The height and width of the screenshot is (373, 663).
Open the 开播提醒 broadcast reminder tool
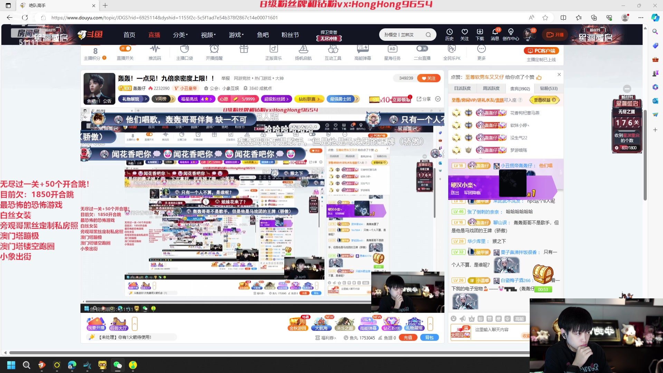coord(215,49)
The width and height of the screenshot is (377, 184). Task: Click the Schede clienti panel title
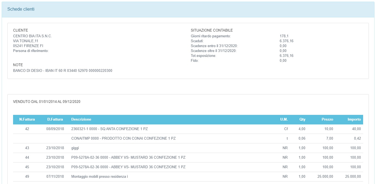click(21, 9)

□ □ □ □ □

## The request
Render every line of the entries above as a Markdown table with the columns No. and Text, numbering the rows and skipping blank lines. Leave the pictures out of the answer.

## In response
| No. | Text |
|---|---|
| 1 | The height and width of the screenshot is (373, 663). |
| 2 | Open the 开播提醒 broadcast reminder tool |
| 3 | coord(215,49) |
| 4 | The width and height of the screenshot is (377, 184). Task: Click the Schede clienti panel title |
| 5 | click(21, 9) |